RE: mustUnderstand on client side

>I agree, the SOAP spec does provide some guidance for the case 
>where a processor fails to understand a mustUnderstand header. 
>I believe the SOAP spec should also provide some guidance for 
>"how to respond" to a mustUnderstand fault, and this is where 
>the spec is deliberately silent, as Henrik said.
>
>Can you share the authors reasoning behind the deliberate silence?

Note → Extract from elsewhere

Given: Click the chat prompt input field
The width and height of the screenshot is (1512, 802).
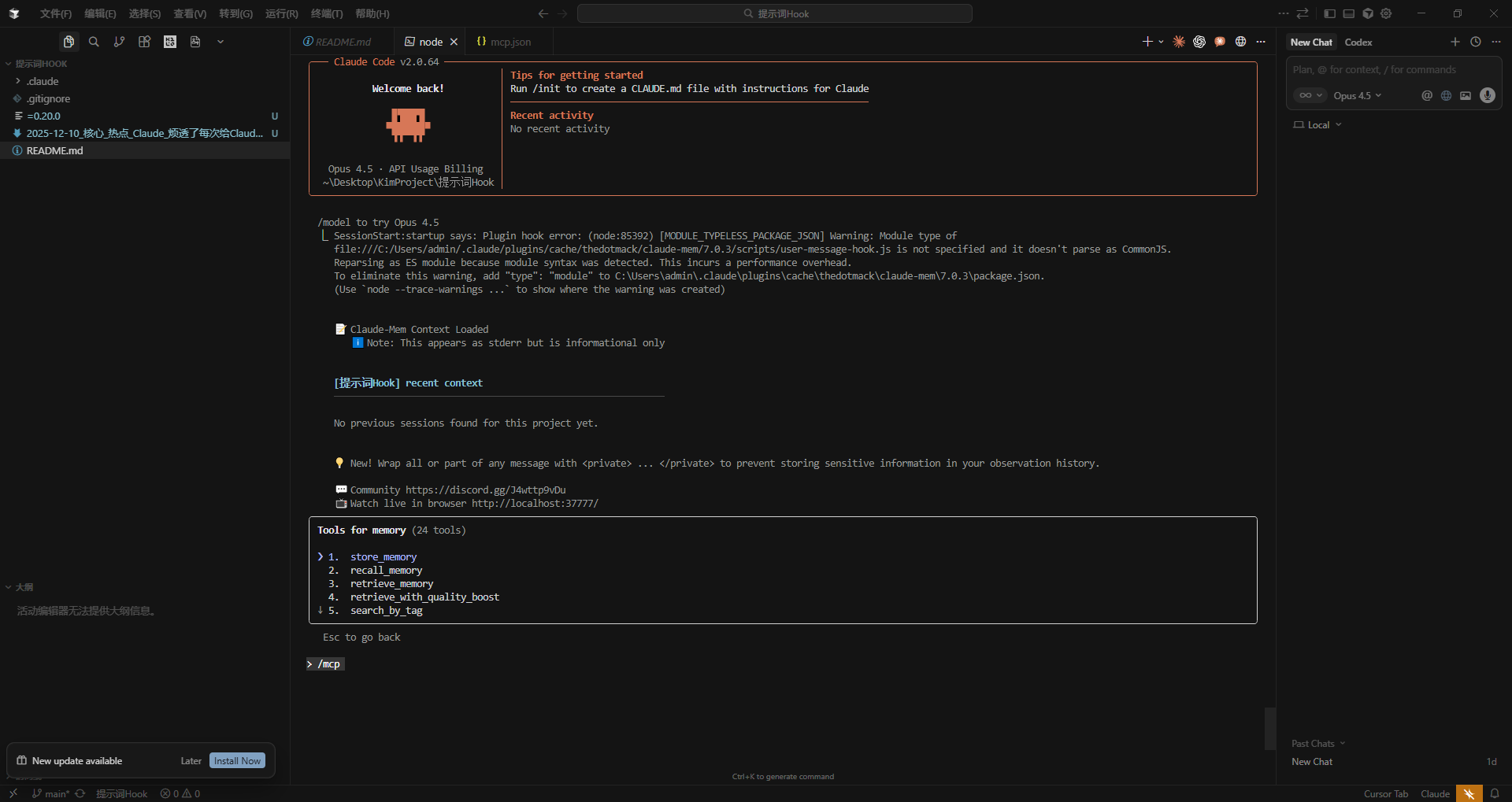Looking at the screenshot, I should pos(1394,69).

I can share you my reasoning :)

The short version is that as SOAP fundamentally is a one-way message
model this means that talking about a fault *response* doesn't make much
sense in the base model. This would have to be expressed in another way.
One can imagine two ways to do this:

 * use protocol bindings that provide some message exchange pattern

 * add a SOAP module that provides enough information to figure out
   where to send faults.

Looking at this is a bit more detail then we have:

Protocol Bindings
-----------------

We all know that HTTP defines a request/response model and when SOAP is
used in combination with HTTP, it can take advantage of that message
pattern. The HTTP model means that if the request fails, we know what to
do with the fault - send it back to the client.

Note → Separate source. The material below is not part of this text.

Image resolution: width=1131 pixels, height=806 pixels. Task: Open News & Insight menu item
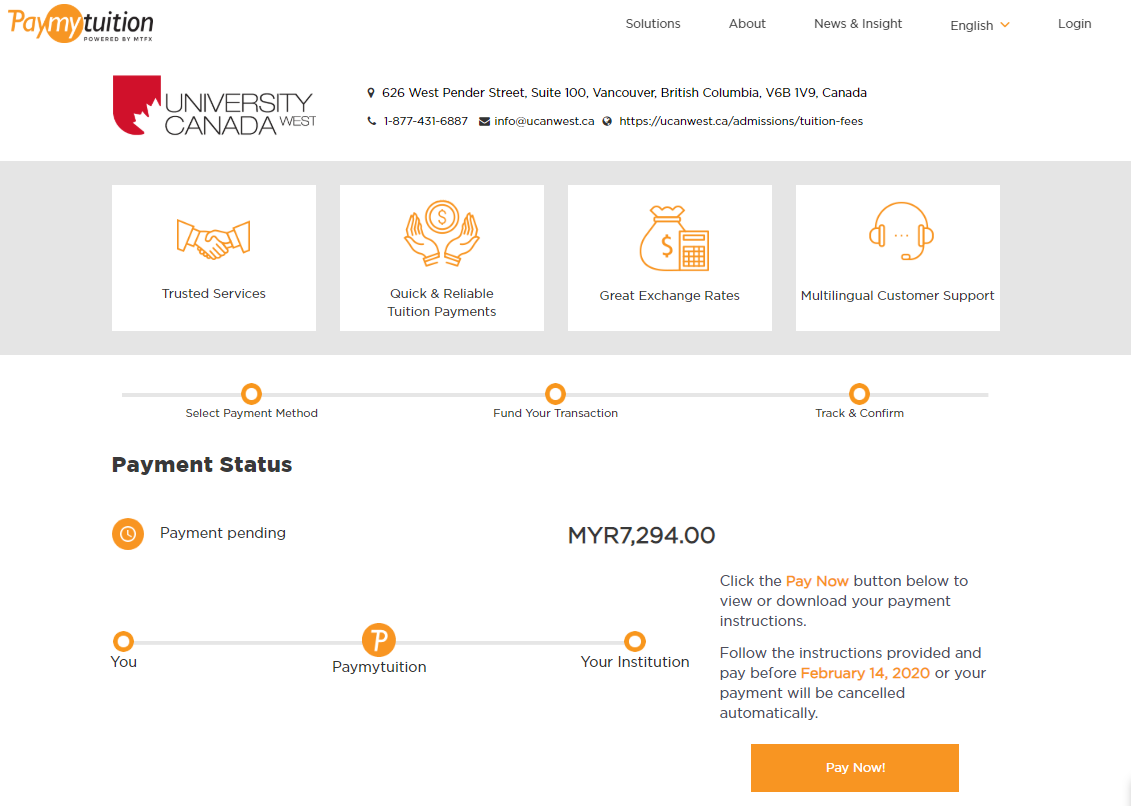[x=858, y=24]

If the client fails the response either by not understanding it or for
some other reason, there is no mechanism in HTTP to alert the server. In
other words, as soon as you go outside a request/response interaction
(with some level of exception in the case of 3xx status codes) then HTTP
says nothing about what to do and in any case it never forces the client
to do anything. 

One could imagine a SMTP binding that also is a one-way message - what
would happen if there was a mustUnderstand that the recipient didn't
know or wanted to perform? It would have to discard it because there is
no way to send any fault *response* unless a mechanism was layered above
in some manner.

SOAP Module
-----------

One could also envision defining a module that defined mechanisms for
where to send additional messages in the message flow - this could be
part of a simple request/response interaction or some more complicated
message exchange pattern - or protocol involving multiple messages being
exchanged in either direction.

All these mechanisms are valid and useful - but we also have to keep in
mind that SOAP might be used for one-way messages where there really is
no reverse path or the initial sender doesn't want to see responses
regardless of whether there is a reverse path or not.

This is the reason why the core SOAP says that you get a one-way message
and the hooks for building more complex message exchange patterns. How
you do this is up to the solution that one applies to the problem.